**GOAL OF THE EXERCISE**.
Please reproduce the data exactly, excluding any pictures it contains.

Saved data entries:
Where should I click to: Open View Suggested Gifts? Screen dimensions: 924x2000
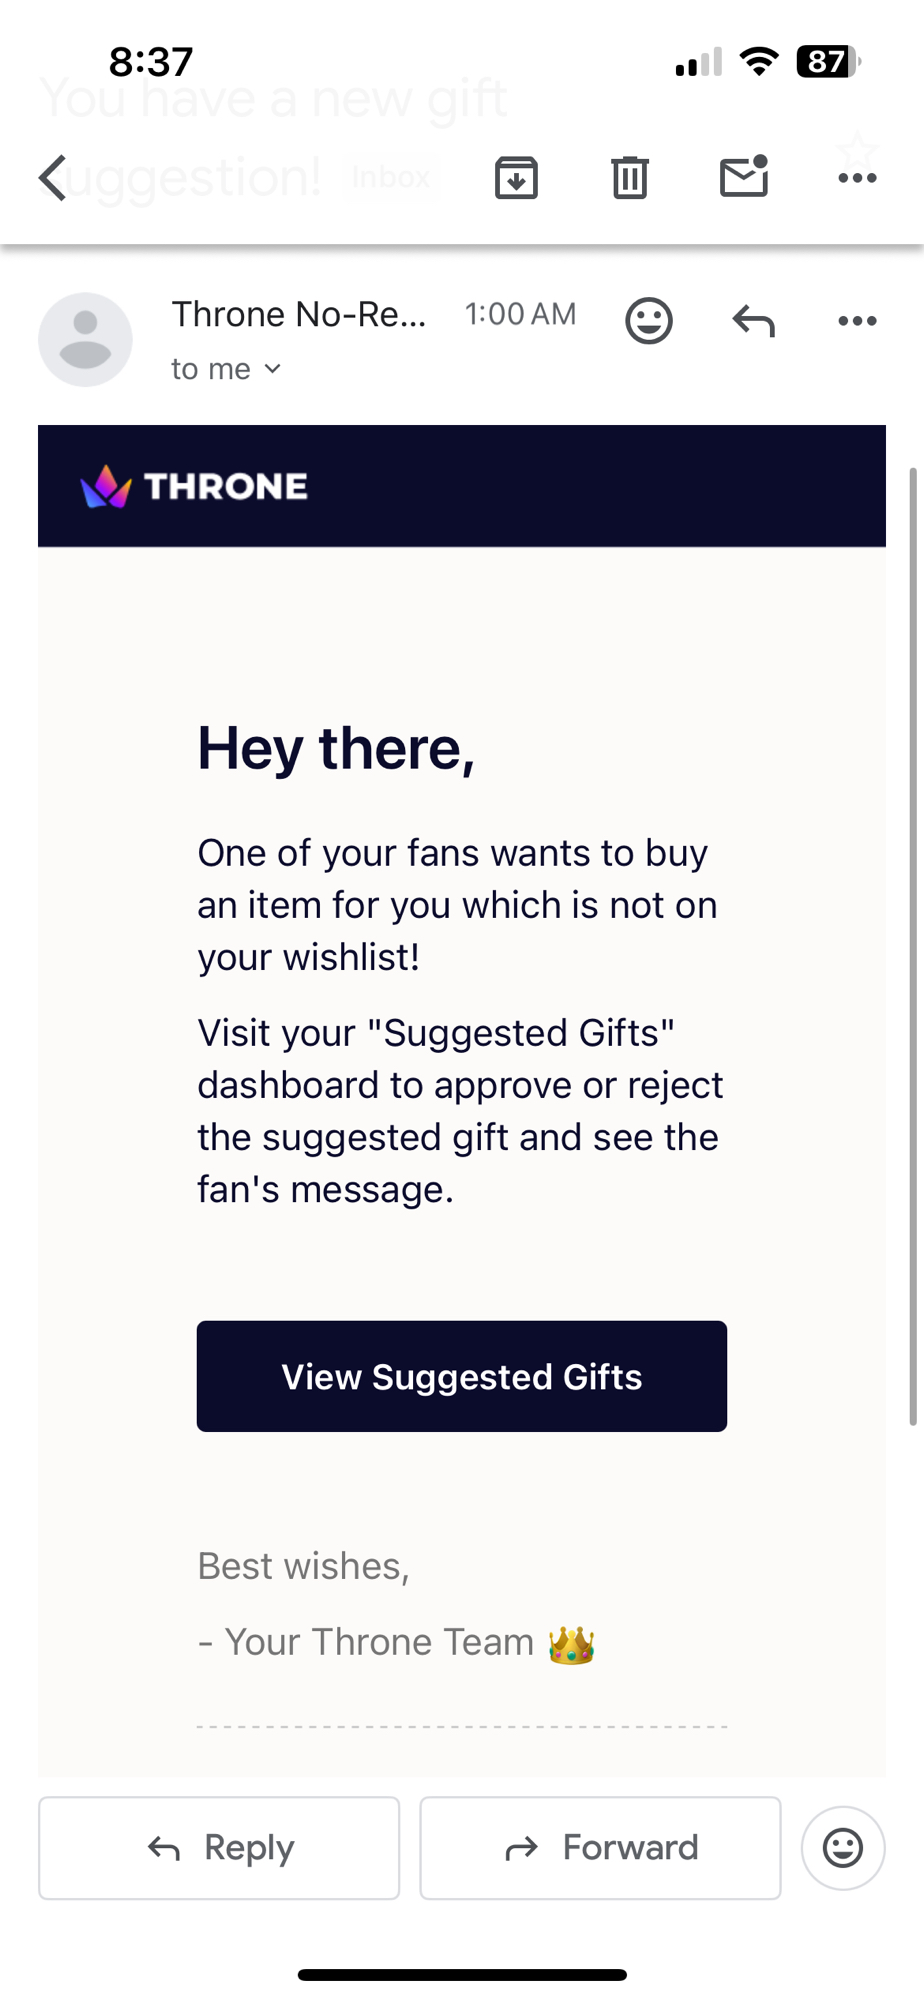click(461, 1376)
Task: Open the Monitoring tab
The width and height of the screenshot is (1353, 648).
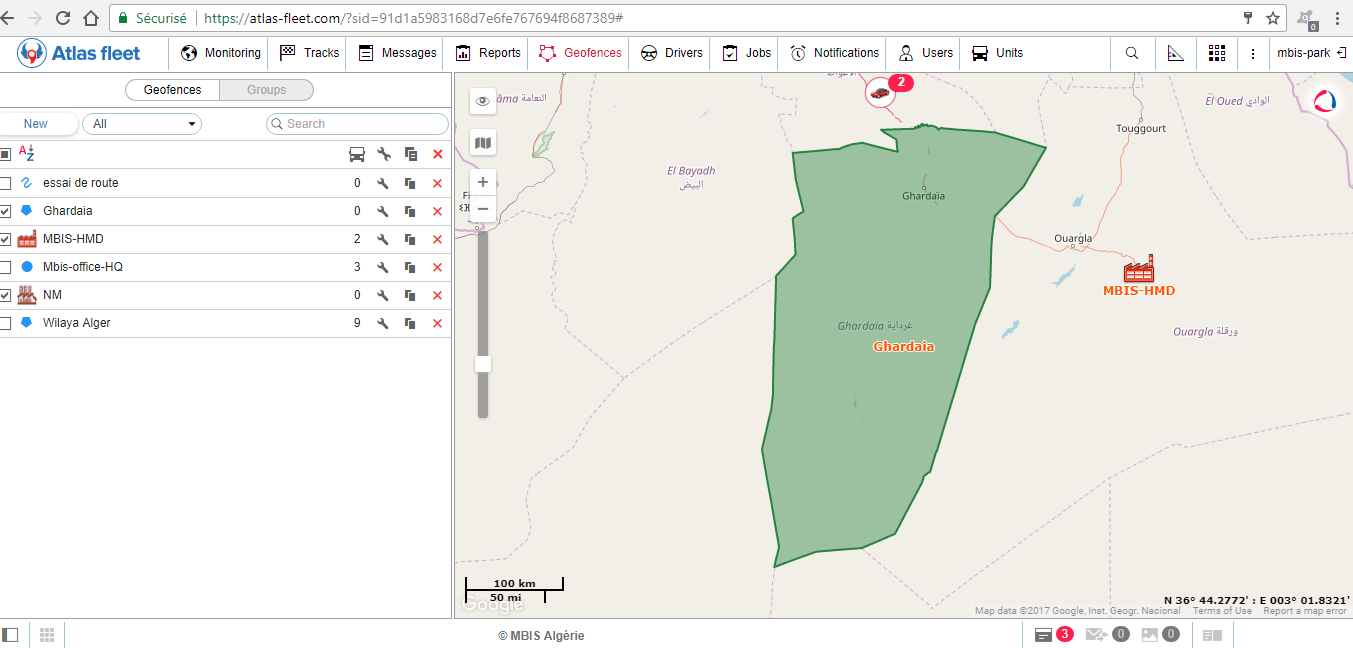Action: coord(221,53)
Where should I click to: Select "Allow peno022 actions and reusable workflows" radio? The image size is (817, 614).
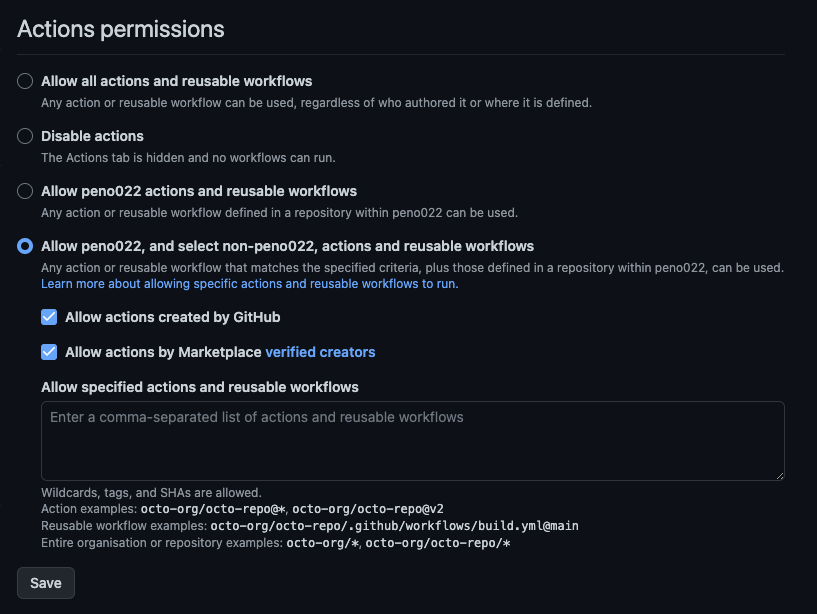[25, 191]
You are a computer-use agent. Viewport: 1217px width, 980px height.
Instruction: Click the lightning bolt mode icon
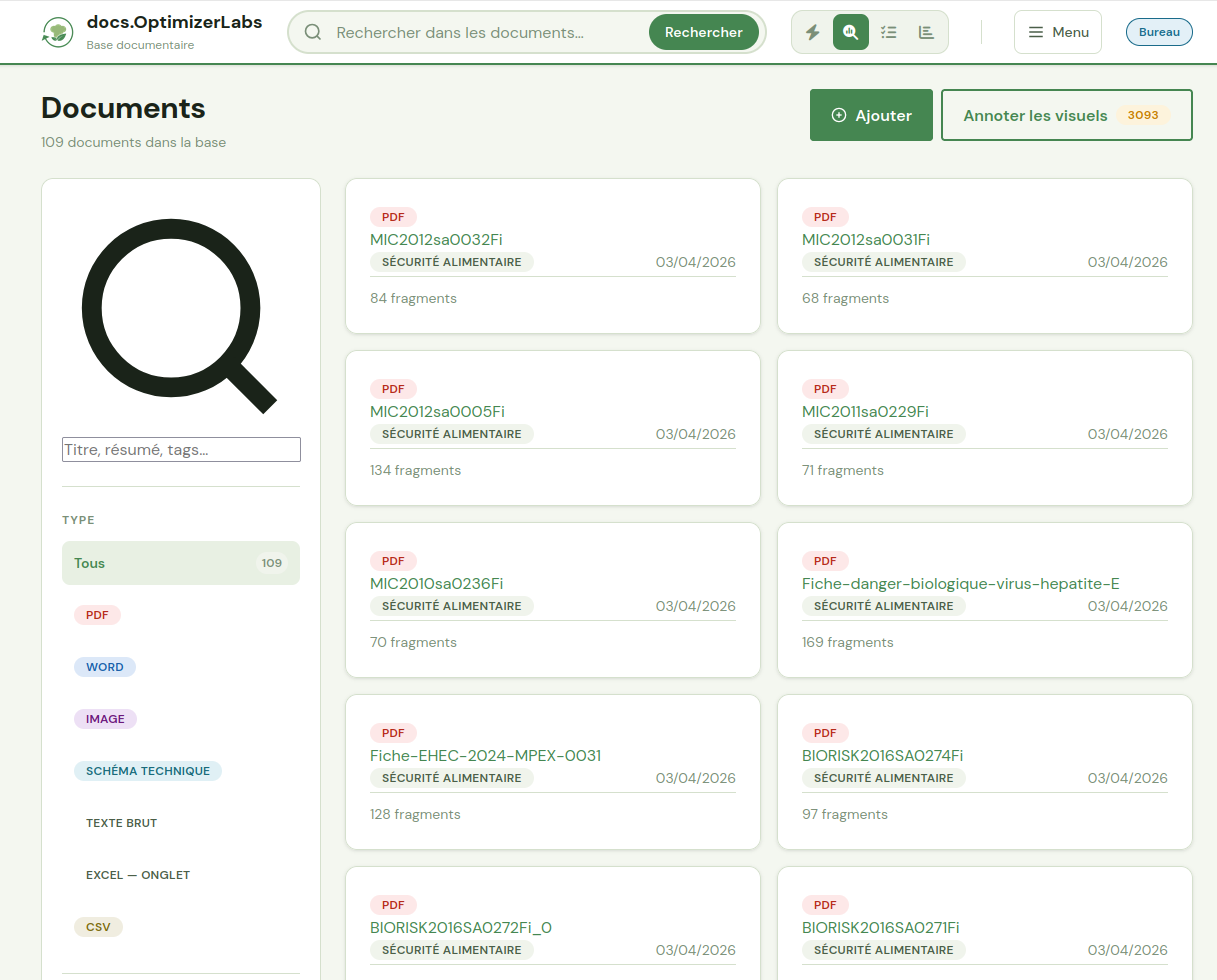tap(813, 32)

**SOLUTION TO THIS TASK**.
Where should I click to: Open View Suggested Gifts? Screen dimensions: 924x2000
click(461, 1376)
Task: Open the Monitoring tab
The width and height of the screenshot is (1353, 648).
Action: coord(221,53)
Where should I click to: Select "Allow peno022 actions and reusable workflows" radio? The image size is (817, 614).
[25, 191]
You are a computer-use agent. Viewport: 1217px width, 980px height.
Instruction: Click the lightning bolt mode icon
tap(813, 32)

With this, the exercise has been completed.